*ASSIGNMENT*
Look at every line of the material below and tally those containing "click". Reply with the total alone.

*DATA PROVIDED*
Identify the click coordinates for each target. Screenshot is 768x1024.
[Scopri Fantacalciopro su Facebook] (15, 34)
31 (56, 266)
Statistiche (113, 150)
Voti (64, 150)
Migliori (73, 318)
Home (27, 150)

---

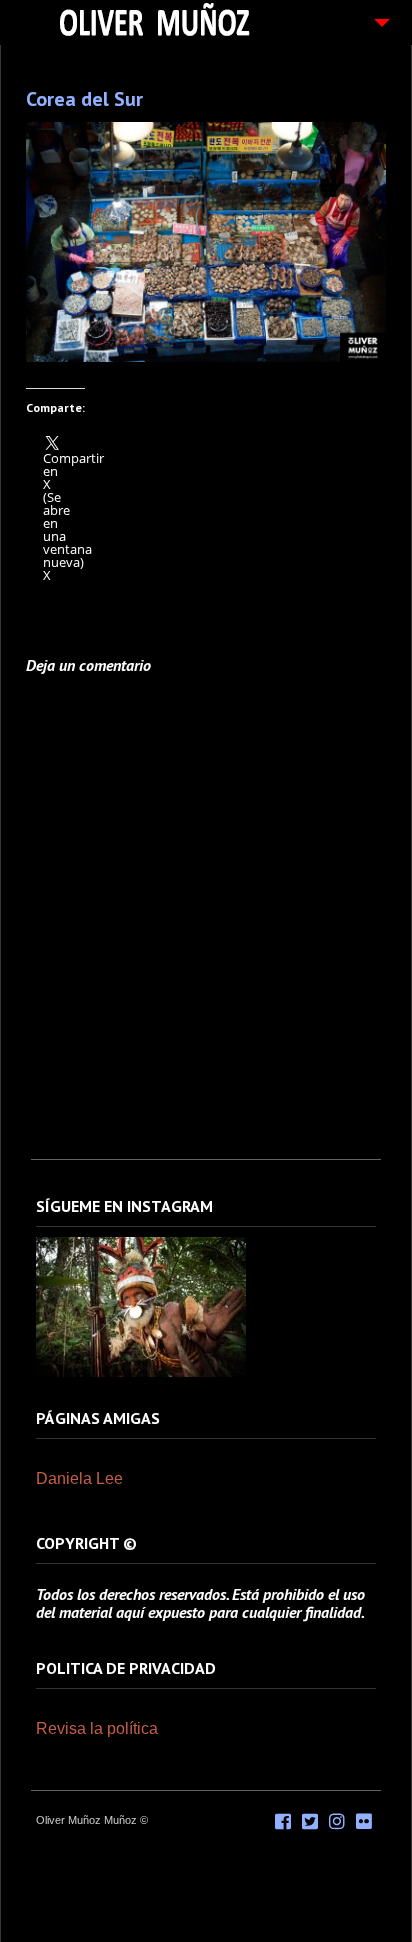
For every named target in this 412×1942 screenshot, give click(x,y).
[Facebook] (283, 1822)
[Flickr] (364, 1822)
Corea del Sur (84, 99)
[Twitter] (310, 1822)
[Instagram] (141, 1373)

*SOLUTION TO THE PROBLEM*
2